Brian Wilson dei Beach Boys soffre di demenza: è sotto tutela

5 Marzo 2024

NEW YORK. Dramma nel mondo solare dei Beach Boys. Brian Wilson, il cui genio musicale portò al successo negli anni ’60 il complesso pop-rock considerato l’alternativa californiana ai Beatles, soffre...

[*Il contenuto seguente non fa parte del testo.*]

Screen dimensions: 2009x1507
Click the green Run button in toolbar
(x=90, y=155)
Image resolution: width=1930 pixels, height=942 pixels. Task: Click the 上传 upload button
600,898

NEW YORK. Dramma nel mondo solare dei Beach Boys. Brian Wilson, il cui genio musicale portò al successo negli anni ’60 il complesso pop-rock considerato l’alternativa californiana ai Beatles, soffre di demenza e la famiglia ha invocato l’istituto della custodia legale dopo la morte in gennaio della moglie Melinda. «Dopo la morte di Melinda e, dopo attenta valutazione con i figli, la governante i medici, le avvocatesse si occuperanno degli affari di Brian», si legge sul sito del cantante. Negli atti si spiega che Wilson, autore di successi planetari come Good Vibrations del 1966, «è incapace di dare il consenso informato all’assunzione dei farmaci necessari per i disturbi di cui soffre». Melinda è morta il 30 gennaio a 76 anni, Brian ne ha 81: «La decisione serve a far sì che non ci siano cambiamenti e che i figli che vivono con lui restino nella casa dove sono cresciuti», si legge nella dichiarazione. La demenza è l’ultimo problema di cui ha sofferto il frontman dei Beach Boys: dopo un crollo mentale su un volo da Houston con la band nel 1964 aveva abbandonato le tournée. I suoi problemi si aggravarono: prima la depressione, poi una forma di schizofrenia con allucinazioni uditive, sperimentazioni con l’Lsd, disordini alimentari e alcol. La guida della band passò al fratello Carl. Melinda fu la sua ancora: si erano sposati nel 1995 e avevano adottato 5 figli.